Discharge Handoff Communication and Pediatric Readmissions
Published in: Journal of Hospital Medicine, v. 12, no. 1, January 2017, p. 29-35.
Posted on RAND.org on March 14, 2017
Improvement in hospital transitional care has become a major national priority, although the impact on children’s postdischarge outcomes is unclear.
To characterize common handoff practices between hospital and primary care providers (PCPs), and test the hypothesis that common handoff practices would be associated with fewer unplanned readmissions.
Design, Setting, and Patients
This prospective cohort study enrolled randomly selected pediatric patients during an acute hospitalization at a tertiary children’s hospital in 2012–2014.

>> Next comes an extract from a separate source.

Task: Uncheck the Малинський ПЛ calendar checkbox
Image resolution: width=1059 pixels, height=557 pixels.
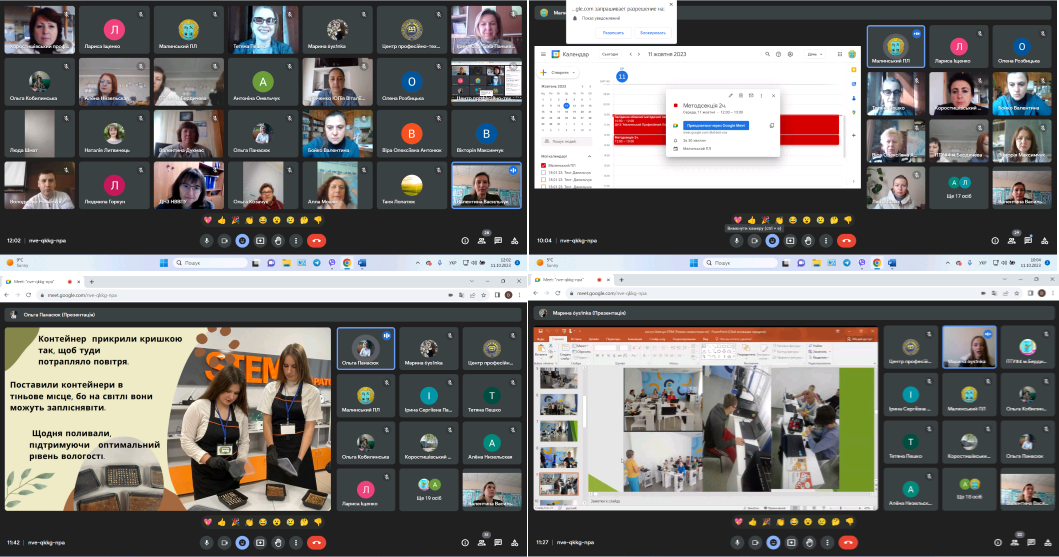Action: (x=544, y=165)
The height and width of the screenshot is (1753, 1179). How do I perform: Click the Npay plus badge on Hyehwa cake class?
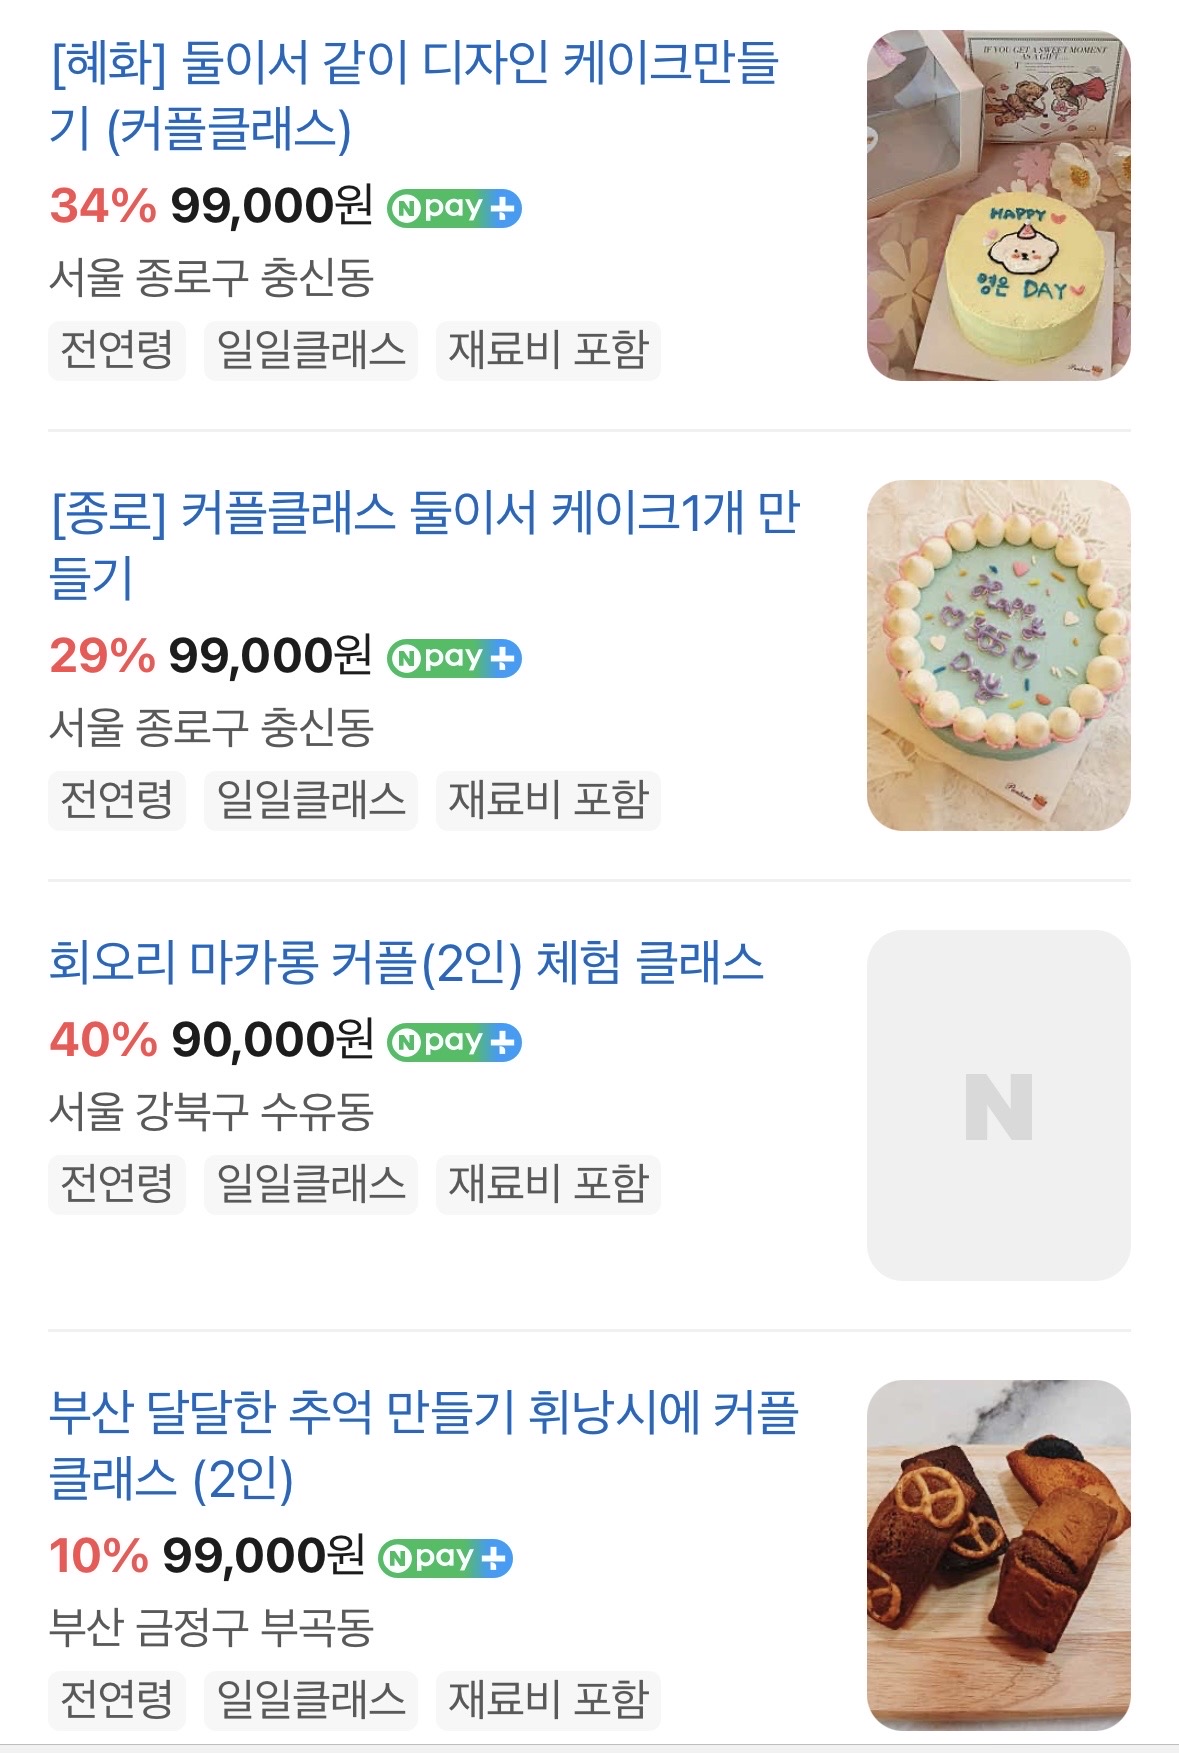pyautogui.click(x=454, y=208)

Primary care and patient data were abstracted from administrative, caregiver, and PCP questionnaires on admission through 30 days postdischarge. The primary outcome was 30-day unplanned readmission to any hospital. Logistic regression assessed relationships between readmissions and 11 handoff communication practices.

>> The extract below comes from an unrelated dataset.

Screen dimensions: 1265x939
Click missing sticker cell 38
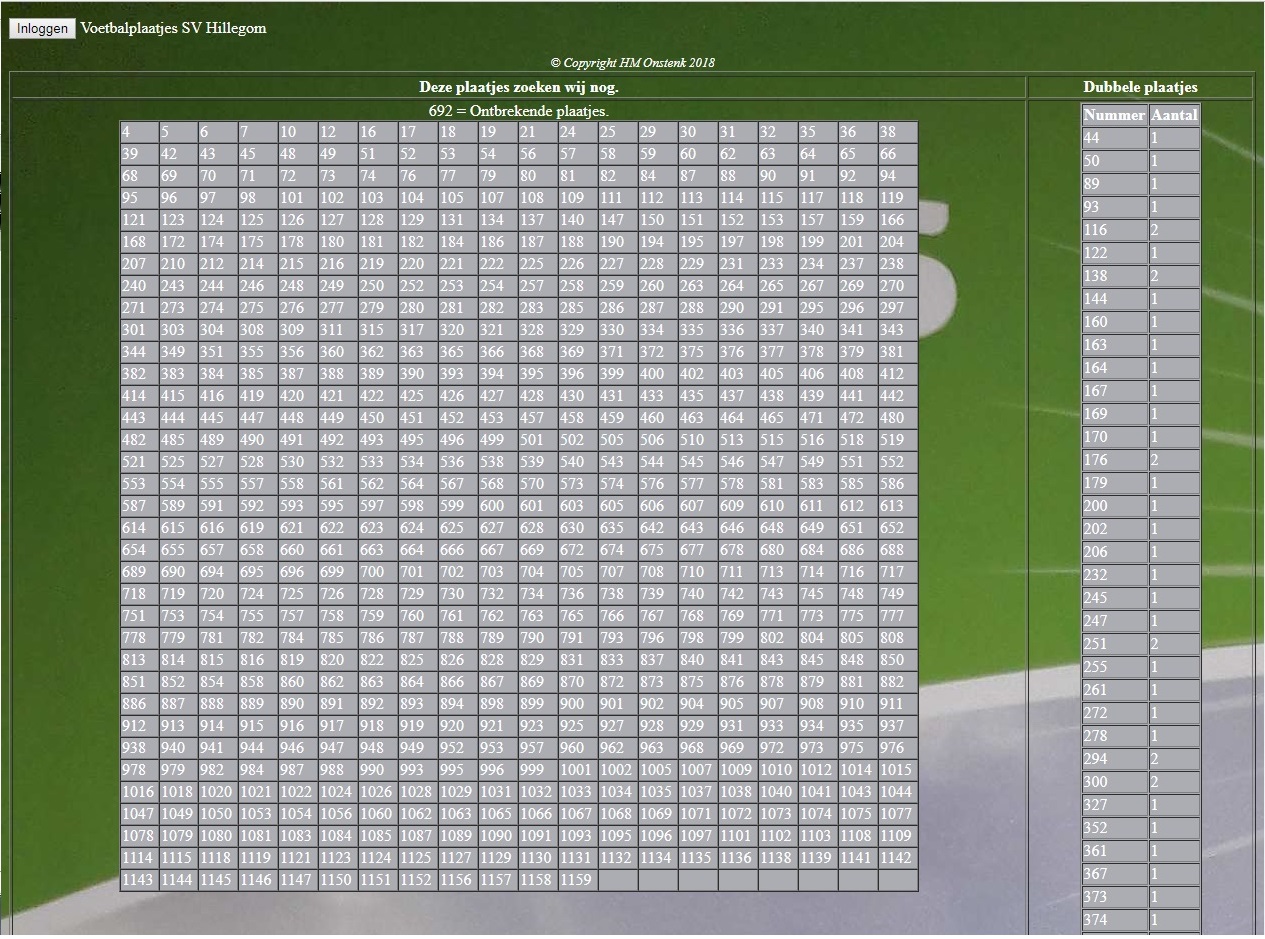coord(897,132)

We enrolled 701 children, from which 685 identified PCPs. Complete data were collected from 84% of PCPs. Communication practices varied widely; verbal handoffs occurred rarely (10.7%); PCP notification of admission occurred for 50.8%. Caregiver experience scores, using an adapted Care Transitions Measure-3, were high but were unrelated to readmissions. Thirty-day unplanned readmissions to any hospital were unrelated to most handoff practices. Having PCP follow-up appointments scheduled prior to discharge was associated with more readmissions (adjusted odds ratio, 2.20; 95% confidence interval, 1.08–4.46).
Despite their presumed value, common handoff practices between hospital providers and PCPs may not lead to reductions in postdischarge utilization for children. Addressing broader constructs like caregiver self-efficacy or social determinants is likely necessary.